Non. Aucun PEA ne peut accueillir de produit crypto, quel que soit son habillage. Les offres qui promettent le contraire méritent la plus grande méfiance.
Un ETP Bitcoin est-il aussi sûr qu'un compte crypto ?
Le risque de marché est identique, puisque les deux suivent le prix du Bitcoin. La différence porte sur la garde. Avec un ETP, un dépositaire régulé conserve les actifs. Avec un compte sur une plateforme, la sécurité dépend de l'établissement choisi.
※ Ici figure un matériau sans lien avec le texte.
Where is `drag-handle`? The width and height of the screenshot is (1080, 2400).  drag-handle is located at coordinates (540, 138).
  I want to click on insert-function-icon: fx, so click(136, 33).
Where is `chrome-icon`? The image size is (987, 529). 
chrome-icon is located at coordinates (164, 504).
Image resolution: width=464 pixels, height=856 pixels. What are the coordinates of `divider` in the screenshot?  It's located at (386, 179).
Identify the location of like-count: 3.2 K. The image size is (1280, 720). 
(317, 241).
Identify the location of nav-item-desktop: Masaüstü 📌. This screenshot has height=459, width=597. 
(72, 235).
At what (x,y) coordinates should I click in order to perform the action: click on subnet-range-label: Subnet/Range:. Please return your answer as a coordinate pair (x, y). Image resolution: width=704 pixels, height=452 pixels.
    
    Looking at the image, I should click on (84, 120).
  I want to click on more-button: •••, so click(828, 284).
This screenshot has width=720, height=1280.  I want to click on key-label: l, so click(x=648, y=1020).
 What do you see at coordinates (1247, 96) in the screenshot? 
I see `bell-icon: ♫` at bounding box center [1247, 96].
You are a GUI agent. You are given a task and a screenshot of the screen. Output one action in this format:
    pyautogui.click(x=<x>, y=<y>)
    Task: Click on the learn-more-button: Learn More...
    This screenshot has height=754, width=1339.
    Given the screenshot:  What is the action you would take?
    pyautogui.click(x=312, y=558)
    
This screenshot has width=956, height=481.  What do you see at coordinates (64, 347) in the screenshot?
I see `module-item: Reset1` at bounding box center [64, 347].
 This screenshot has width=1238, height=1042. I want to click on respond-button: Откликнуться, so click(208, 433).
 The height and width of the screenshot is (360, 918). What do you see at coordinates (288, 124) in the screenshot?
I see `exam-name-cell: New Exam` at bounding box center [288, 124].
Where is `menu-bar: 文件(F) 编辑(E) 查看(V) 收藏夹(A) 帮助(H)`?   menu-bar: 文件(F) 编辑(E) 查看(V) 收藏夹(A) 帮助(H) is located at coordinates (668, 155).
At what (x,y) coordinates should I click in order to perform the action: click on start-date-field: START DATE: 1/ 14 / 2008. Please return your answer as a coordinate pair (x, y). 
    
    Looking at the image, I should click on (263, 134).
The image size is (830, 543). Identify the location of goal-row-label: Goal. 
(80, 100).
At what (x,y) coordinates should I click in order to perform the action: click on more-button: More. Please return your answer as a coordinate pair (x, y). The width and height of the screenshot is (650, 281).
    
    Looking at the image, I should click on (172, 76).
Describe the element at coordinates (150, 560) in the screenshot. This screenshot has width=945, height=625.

Faut-il déclarer un ETP Bitcoin à l'administration fiscale ?
Un ETP logé dans un compte-titres français suit les règles classiques des valeurs mobilières. Les obligations déclaratives spécifiques aux comptes d'actifs numériques à l'étranger ne le concernent pas de la même manière. En cas de doute, rapprochez-vous d'un conseiller, car la situation varie selon le teneur de compte.
Au fond, la question de départ change de nature une fois les règles posées. Il ne s'agit plus de trouver l'enveloppe magique qui abrite le Bitcoin sans impôt. Cette enveloppe n'existe pas en France en 2026. Il s'agit de choisir entre la commodité d'un produit coté et le contrôle de la détention directe, en sachant que le fisc, lui, prélèvera la même part dans les deux cas.